- УСЛОВИЕ ЗАДАЧИ A
Продублируйте без изменений часть интервью о поэтическом роке. Начните со слов «Да, конечно. Правда, у» и остановитесь после слов «привести сторонние примеры?».

- ВЫБРАННЫЙ ФРАГМЕНТ
________
Ваша группа имеет концептуальный и идеологические смыслы?
Да, конечно. Правда, у меня есть сильные подозрения, что в текстах у нас одни культурные ориентиры, а в музыке — другие. Моя идеология базируется на анархо-панке, мне близка DIY-культура, автостоп, стрит-рок, политический протест, полнейший отказ от какой-либо коммерции в музыке. То есть для меня важна нравственная позиция, это главное, для чего я пишу и живу. Но, в отличие от панк-музыкантов, я не подаю идеологические конструкции открытым текстом, потому что у меня это фундамент для прочих интересов — истории, литературы, религии. Получается, что тексты всегда на первом месте, и они чрезвычайно насыщенны смыслами. Мы любим называть это «поэтическим роком».
Алексей, расскажите о понятии «поэтический рок», можете ли привести сторонние примеры?
Этот термин придумал не я. Возможно, он введён в обиход давно, но мне известен по серии дисков «Книга поэтического рока», которую выпускал питерский музыкант и музыкальный журналист Дмитрий Румянцев в середине нулевых годов. Насколько я помню, в серии принимали участие Олег Медведев, Юлия Теуникова, «Драконь», Роман Филиппов, Екатерина Болдырева, «Марьяж декораций», Аня Ширяева, Александра Арбацкая. Ещё к этому направлению я бы добавил Юлию Тузову, Александра Логунова, Шамиля Абрярова, Алексея Вдовина, Павла Фахртдинова. Сейчас этот термин также активно использует фестиваль «Даждь», хотя у них есть свои идеологические особенности, которые необходимо учитывать — это христианский бард-рок. Смысл понятия «поэтический рок» в общем виде прост — к словам в песнях предъявляются самые высокие поэтические стандарты, музыка по отношению к ним вторична. Но, в то же время, это не бардовская музыка, это именно рок. Причём в 99% случаев это андеграунд, не рассчитанный на массового слушателя.
________
(Исходные данные)
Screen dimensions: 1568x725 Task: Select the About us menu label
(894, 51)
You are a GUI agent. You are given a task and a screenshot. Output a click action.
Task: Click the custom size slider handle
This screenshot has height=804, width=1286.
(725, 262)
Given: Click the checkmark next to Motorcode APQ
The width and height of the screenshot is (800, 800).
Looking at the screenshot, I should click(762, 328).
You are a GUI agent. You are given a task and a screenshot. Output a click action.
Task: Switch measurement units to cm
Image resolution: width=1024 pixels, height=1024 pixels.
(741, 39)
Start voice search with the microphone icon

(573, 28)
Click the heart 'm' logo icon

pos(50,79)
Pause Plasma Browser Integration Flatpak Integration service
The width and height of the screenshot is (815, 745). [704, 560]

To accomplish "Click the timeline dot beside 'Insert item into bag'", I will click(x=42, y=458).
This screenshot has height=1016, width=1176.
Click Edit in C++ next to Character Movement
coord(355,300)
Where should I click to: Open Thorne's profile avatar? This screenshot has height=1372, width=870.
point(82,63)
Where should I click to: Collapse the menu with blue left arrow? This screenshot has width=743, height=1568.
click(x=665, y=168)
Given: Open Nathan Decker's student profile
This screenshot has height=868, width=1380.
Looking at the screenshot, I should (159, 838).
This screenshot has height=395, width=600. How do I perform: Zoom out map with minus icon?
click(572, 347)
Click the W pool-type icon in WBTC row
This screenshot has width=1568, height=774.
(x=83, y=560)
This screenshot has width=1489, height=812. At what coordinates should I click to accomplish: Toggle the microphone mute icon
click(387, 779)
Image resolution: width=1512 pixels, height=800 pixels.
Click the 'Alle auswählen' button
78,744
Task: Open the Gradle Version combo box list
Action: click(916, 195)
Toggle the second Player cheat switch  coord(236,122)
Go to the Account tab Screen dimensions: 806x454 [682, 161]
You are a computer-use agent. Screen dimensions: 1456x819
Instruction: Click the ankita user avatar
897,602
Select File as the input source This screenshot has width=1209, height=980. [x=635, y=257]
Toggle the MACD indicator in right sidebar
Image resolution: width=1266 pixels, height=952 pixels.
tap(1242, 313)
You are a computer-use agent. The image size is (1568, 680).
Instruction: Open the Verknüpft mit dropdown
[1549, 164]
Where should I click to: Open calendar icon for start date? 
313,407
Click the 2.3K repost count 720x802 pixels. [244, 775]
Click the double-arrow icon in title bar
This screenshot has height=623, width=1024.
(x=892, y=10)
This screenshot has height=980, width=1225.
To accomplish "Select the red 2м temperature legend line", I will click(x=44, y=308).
________
- УСЛОВИЕ ЗАДАЧИ B
Перепишите дословно строки из записей. Начните со строки, где есть «Go to the Account», и остановитесь после строки, где есть «tap(1242, 313)».

- ИТОГОВЫЙ РЕЗУЛЬТАТ A
Да, конечно. Правда, у меня есть сильные подозрения, что в текстах у нас одни культурные ориентиры, а в музыке — другие. Моя идеология базируется на анархо-панке, мне близка DIY-культура, автостоп, стрит-рок, политический протест, полнейший отказ от какой-либо коммерции в музыке. То есть для меня важна нравственная позиция, это главное, для чего я пишу и живу. Но, в отличие от панк-музыкантов, я не подаю идеологические конструкции открытым текстом, потому что у меня это фундамент для прочих интересов — истории, литературы, религии. Получается, что тексты всегда на первом месте, и они чрезвычайно насыщенны смыслами. Мы любим называть это «поэтическим роком».
Алексей, расскажите о понятии «поэтический рок», можете ли привести сторонние примеры?

- ИТОГОВЫЙ РЕЗУЛЬТАТ B
Go to the Account tab Screen dimensions: 806x454 [682, 161]
You are a computer-use agent. Screen dimensions: 1456x819
Instruction: Click the ankita user avatar
897,602
Select File as the input source This screenshot has width=1209, height=980. [x=635, y=257]
Toggle the MACD indicator in right sidebar
Image resolution: width=1266 pixels, height=952 pixels.
tap(1242, 313)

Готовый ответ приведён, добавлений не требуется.